Here’s something that might increase any feelings of paranoia that you experience around computing and cyberspace
Researchers in the USA (Zoom on the Keystrokes: Exploiting Video Calls for Keystroke Interference Attacks) have shown that it is possible to analyse a recording of a video call (such as a Zoom, Teams, or Skype call) and use computer software to infer, with a fair degree of accuracy, what the person on the recording is typing. Neither the keyboard nor the user’s hands need to be visible on the recording. I confess that any paper whose introduction starts with ” Catalyzed by the ubiquity of the Internet..” is unlikely to capture my undivided attention through to the end, but I think I’ve got the gist of it from Tom’s Guide and a skim of the paper itself.
The basis of the method is that the program looks at reference points in the face of the person in the video and then infers what keys have been pressed from the movement of the arms and shoulders relative to those facial reference points. It sounds fantastic (in the sense of “fanciful” rather than “great!”) and no-one is claiming that it is anywhere near 100% accurate, but it is definitely capable of stealing information.
If, for instance, it knows the email address of the person in the recording, then it can recognise that the email address has just been typed with about 90% accuracy. It then assumes that the next thing being typed is a password. If the password is a good, strong, unique, one then it’s going to struggle, but the supposed password that has just been typed can be compared against a database of the most common million passwords. If the person in the recording has been lazy and/or predictable in the password creation then they may now be in danger. Remember, there will also probably be an audio track to the recording so, depending on the context, it could be completely obvious what account the password just gleaned belongs to.

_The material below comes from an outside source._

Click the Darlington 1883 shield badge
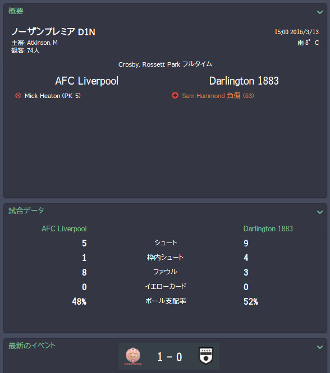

The paper’s authors do go on to offer advice as to how to mitigate the threat. This, naturally, revolves around reducing the accuracy of the analysis. So, wearing long sleeves reduces the accuracy of the measurement of arm movement, and reducing the frame rate or resolution of the video capture also reduces accuracy. Having long hair also affects the analysis, apparently (those were the days!). Some things you might think are relevant, but aren’t, include the make and size of the keyboard (but a “zwerty” keyboard instead of a normal “qwerty” one would probably complicate things). The researchers also acknowledge that they didn’t investigate differences in accuracy caused by the participant’s “error rate” when typing. My mind is now thinking of other potential tactics such as moving the keyboard by a few inches every now and then, or turning off the video when entering sensitive information.
When I first read about this, I thought that you’d have to be paranoid to be worried about it, but the more I think about it, the more realistic the threat appears to become (or the more paranoid I become). Clearly, if your video conference is with someone you trust (and you don’t fear anyone else getting hold of a recording of the session) then there’s probably not a lot to worry about. But what if you are on a conference call with 100 other people who you don’t know?
Will this be just a quirky bit of research that is soon forgotten, or might this become a major new threat to cyber security as the accuracy of the analysis improves? Dunno.